Novosibirsk Theater of Opera and Ballet
Novosibirsk Theater of Opera and Ballet
(the Novosibirsk Academic Theater of Opera and Ballet), Siberia’s leading musical theater. It opened in 1945 with Glinka’s opera Ivan Susanin. The building is one of the largest in the USSR (1931–15, architects T. Ia. Bart, A. Z. Grinberg, and A. V. Shusev; engineer P. A. Pasternak), and the auditorium seats 2,000.
The theater premiered a number of operas, including Erkel’s Bank-ban (1954), Laputin’s Masquerade (1956), Kas’ianov’s Ermak (1957) Janáček’s Her Step-daughter (1958), Magidenko’s The Road (1959), and Lazarev’s The Bedbug (1963). Among the ballets staged for the first time in the USSR are Morozov’s Doctor Aibolit (1947; State Prize of the USSR, 1948), Korchmarev’s The Little Scarlet Flower (1949), and Savel’ev’s Aladdin and the Magic Lamp (1956). The theater’s leading artists include the singers A. F. Krivchenia, V. P. Arkanov, V. I. Sorochinskii, M. G. Kiselev, V. Ia. Kirsanov, and L. V. Miasnikova and the ballet soloists V. V. Iuvacheva, R. L. Cherekhovskii, F. L. Cherekhovskii, M. M. Lentiaeva, and A. A. Belova. In 1963 the Novosibirsk Theater of Opera and Ballet received the title “academic theater.”

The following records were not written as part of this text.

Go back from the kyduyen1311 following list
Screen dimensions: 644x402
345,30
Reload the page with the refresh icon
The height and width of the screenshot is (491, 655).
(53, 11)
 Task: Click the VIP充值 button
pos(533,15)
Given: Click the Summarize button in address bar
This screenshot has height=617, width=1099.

The theater’s best opera productions have been Mussorgsky’s Boris Godunov (1948; new production, 1962) and Khovanshchina (1952), Tchaikovsky’s Mazeppa (1949) and The Queen of Spades (1969), Glinka’s Ruslan and Liudmila (1951), Dzerzhinskii’s The Quiet Don (1951), Meitus’ The Young Guard (1952), Verdi’s Il Trovatore (1955), Khrennikov’s Into the Storm (1957), Mozart’s Don Giovanni (1963) and G. Ivanov’s Alka’s Song (1967).
Among the theater’s most outstanding ballet productions have been Tchaikovsky’s The Sleeping Beauty (1952), Swan Lake (third staging, 1955), and The Nutcracker (second staging, 1961); Prokofiev’s The Stone Flower (1959), Cinderella (1964), and Romeo and Juliet (1965; second staging, 1972); Asafev’s The Flames of Paris (1971); and Shchedrin’s Anna Karenina (1973).

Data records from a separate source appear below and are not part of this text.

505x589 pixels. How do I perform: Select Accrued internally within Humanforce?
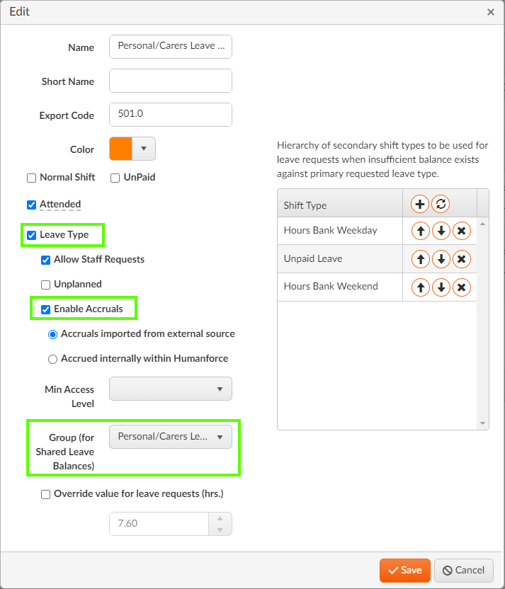(x=52, y=359)
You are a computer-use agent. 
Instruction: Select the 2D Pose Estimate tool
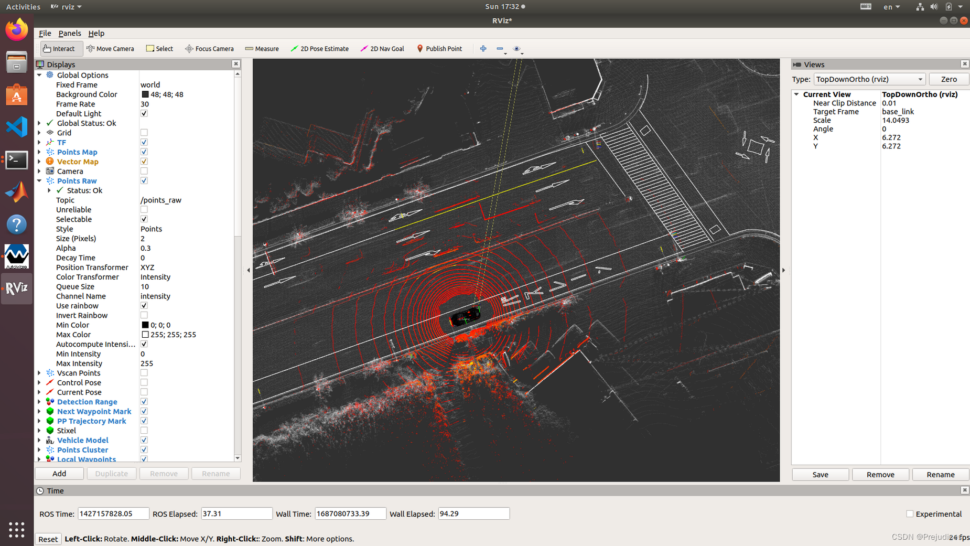[319, 48]
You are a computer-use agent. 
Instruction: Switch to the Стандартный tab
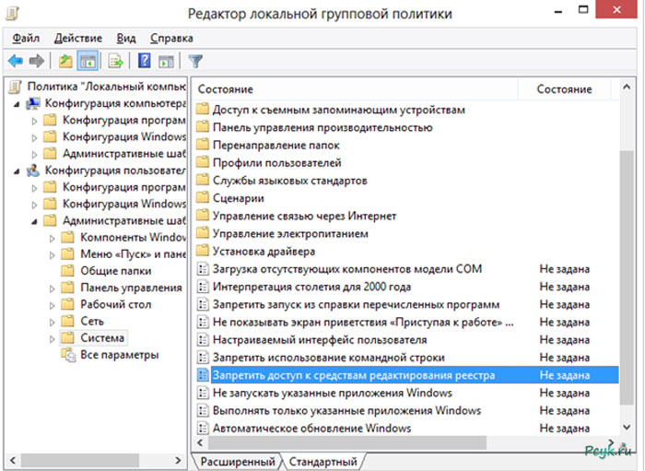coord(323,461)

In 1974 the members of the theater troupe included the singers People’s Artist of the USSR L. B. Miasnikova, Honored Artists of the RSFSR A. Ia. Levitskii, V. G. Egudin, N. T. Dmitrienko, Z. Z. Didenko, A. M. Gracheva, N. I. Logutenko, P. A. Ul’ianova, G. S. Chizhova, A. G. Zhukov, S. P. Vakh, and I. M. Kruglov and the ballet soloists People’s Artist of the USSR L. I. Krupenina, Honored Artists of the RSFSR Iu. V. Grevtsov, F. G. Kaidani, G. D. Rykhlov, and L. A. Guseva. The principal conductor in 1974 was People’s Artist of the RSFSR I. A. Zak; the principal director, V. V. Bagratuni; the principal choreographer, A. A. Dement’ev; the principal chorus master, Honored Artist of the RSFSR E. P. Gorbenko; and the principal artist (set designer), Honored Art Worker of the RSFSR A. I. Morozov. The theater has toured the major cities of the Soviet Union and has performed several times in Moscow. The ballet troupe has been on tour in Egypt, Japan, France, Hungary, and Australia.